Выбрать главу

Где-то через полчаса я надумал вызывать скорую. Сейчас… это было в тот момент, когда я понял, что брежу: часы показывали что-то около восьми, а на улице не было ни одного человека. Прежде чем нажать кнопку вызова на телефоне, я специально подошёл к окну, высмотреть хотя бы пару прохожих… И увидел, что мужчина стоит на табуретке прямо посреди кухни, привинчивает что-то к лампочке. Петлю. В бинокль чётко видна была верёвка – белая такая, толстая. Бельевая.

Смутно помню, как подорвался, напялил на себя пуховик, влез в кроссовки неимоверно быстрым движением, даже шнурков не завязывал, хотя обычно всегда шнурую обувь туго – привычка с детства, чтобы не сорвали, не отняли. Спуск по лестнице дался мне неимоверно тяжело, всё вокруг скакало, меня лупил озноб и дышать было совсем нечем – в дыхательные пути будто ваты набили, мне казалось, что я даже начал синеть. Толкнул дверь парадной всем телом, потом залетел в дом напротив… У нас ключи подходят ко всем парадным, мы в УК пишем чуть ли не каждый день, но они почему-то не шевелятся.
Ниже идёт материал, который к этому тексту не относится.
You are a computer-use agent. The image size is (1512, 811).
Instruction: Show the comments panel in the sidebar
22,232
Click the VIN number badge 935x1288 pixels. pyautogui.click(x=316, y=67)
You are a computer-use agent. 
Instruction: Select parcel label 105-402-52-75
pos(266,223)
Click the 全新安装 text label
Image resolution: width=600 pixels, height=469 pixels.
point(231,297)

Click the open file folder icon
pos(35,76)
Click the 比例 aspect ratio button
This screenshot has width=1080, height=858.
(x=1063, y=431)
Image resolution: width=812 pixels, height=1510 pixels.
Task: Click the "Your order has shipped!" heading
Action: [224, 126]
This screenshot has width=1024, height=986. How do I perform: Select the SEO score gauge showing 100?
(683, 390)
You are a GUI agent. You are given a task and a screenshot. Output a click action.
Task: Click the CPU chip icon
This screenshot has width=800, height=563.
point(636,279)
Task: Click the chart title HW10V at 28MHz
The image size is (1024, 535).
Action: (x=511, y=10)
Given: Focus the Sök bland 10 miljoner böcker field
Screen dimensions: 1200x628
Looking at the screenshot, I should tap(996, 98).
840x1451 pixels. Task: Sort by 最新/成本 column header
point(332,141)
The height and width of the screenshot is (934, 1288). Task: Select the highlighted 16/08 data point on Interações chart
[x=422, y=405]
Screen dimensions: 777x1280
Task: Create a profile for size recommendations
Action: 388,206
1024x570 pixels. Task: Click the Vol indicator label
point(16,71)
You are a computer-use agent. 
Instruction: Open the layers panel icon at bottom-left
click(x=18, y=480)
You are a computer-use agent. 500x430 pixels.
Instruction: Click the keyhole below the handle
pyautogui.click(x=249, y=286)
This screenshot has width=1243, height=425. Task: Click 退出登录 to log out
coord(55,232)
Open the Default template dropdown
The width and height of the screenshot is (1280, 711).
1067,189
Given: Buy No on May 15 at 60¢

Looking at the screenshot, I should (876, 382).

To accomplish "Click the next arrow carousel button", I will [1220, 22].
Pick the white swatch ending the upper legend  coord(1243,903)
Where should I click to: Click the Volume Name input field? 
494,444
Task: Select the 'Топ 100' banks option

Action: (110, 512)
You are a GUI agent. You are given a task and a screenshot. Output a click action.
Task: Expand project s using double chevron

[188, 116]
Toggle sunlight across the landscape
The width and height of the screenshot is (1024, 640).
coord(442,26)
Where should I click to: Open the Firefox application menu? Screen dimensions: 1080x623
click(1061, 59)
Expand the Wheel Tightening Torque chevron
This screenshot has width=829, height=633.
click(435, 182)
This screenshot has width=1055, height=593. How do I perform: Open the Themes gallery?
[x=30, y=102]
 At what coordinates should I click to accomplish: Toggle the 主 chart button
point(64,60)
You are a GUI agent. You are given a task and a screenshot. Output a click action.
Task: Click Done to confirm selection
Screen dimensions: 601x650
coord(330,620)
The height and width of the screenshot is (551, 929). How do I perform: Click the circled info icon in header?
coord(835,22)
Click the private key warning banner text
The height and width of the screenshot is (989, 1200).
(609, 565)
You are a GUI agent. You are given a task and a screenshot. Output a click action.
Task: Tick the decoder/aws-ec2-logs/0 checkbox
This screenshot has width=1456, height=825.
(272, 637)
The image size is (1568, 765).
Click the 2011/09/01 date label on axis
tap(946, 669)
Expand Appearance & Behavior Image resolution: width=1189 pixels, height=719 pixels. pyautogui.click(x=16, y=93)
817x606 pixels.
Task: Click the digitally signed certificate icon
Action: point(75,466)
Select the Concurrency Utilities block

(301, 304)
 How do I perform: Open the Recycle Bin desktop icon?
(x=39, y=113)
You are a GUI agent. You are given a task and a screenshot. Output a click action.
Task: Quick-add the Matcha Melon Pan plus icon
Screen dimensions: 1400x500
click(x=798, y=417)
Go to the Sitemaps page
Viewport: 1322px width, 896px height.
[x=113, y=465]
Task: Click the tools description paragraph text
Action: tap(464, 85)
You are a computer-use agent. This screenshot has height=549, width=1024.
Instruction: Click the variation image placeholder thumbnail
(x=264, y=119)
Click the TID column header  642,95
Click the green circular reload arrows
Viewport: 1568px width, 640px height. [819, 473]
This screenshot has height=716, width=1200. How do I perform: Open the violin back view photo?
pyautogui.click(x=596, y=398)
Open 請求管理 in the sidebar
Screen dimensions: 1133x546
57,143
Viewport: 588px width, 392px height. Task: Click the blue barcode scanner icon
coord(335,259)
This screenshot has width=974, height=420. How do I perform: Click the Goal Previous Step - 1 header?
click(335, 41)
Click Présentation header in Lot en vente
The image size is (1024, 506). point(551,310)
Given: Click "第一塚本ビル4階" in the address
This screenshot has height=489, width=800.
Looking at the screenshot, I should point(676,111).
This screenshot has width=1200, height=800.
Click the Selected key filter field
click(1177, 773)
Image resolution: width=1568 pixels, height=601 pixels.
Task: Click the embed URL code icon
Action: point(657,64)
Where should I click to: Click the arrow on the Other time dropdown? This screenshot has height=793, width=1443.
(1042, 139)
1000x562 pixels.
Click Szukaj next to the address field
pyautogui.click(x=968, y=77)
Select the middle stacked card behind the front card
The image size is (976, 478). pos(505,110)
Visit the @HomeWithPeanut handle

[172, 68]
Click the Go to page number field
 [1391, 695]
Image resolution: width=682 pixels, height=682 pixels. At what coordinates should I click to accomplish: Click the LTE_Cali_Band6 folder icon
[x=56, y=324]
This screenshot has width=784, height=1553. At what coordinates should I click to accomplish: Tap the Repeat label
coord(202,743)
Я уже знал, на каком этаже он живёт и просто побежал дёргать всё ручки подряд, колотить в двери. И вот самая крайняя дверь справа, ровно такая же, как у меня, неожиданно поддалась, я влетел в квартиру и мигом узнал обстановку – я же рассматривал её больше суток. А мужчина уже болтался на верёвке и у меня потемнело в глазах, голову сдавило, будто клещами. Я подбежал к нему, не зная, как подобраться и зачем-то схватил его за подрагивающие ноги, развернул к себе лицом…

И увидел в петле себя.

.

.

.

А потом, видимо, упал в обморок. Очнулся уже здесь, в палате. И теперь они каждый день, представляешь, каждый божий день таскают меня в кабинет и уверяют, что я сошёл с ума, что «пытался совершить суицид». И никто не может мне просто и ясно сказать – спасли того мужика или всё-таки не успели?

Командировки

Я понял сразу: что бы я сейчас ни сказал, прозвучит по-идиотски. Как это, всё же, наивно: прижались друг к другу щеками и отстранились, так и не взглянув друг на друга. Я тут же пошёл вверх по улице; стараясь выровнять скачущее дыхание, закурил.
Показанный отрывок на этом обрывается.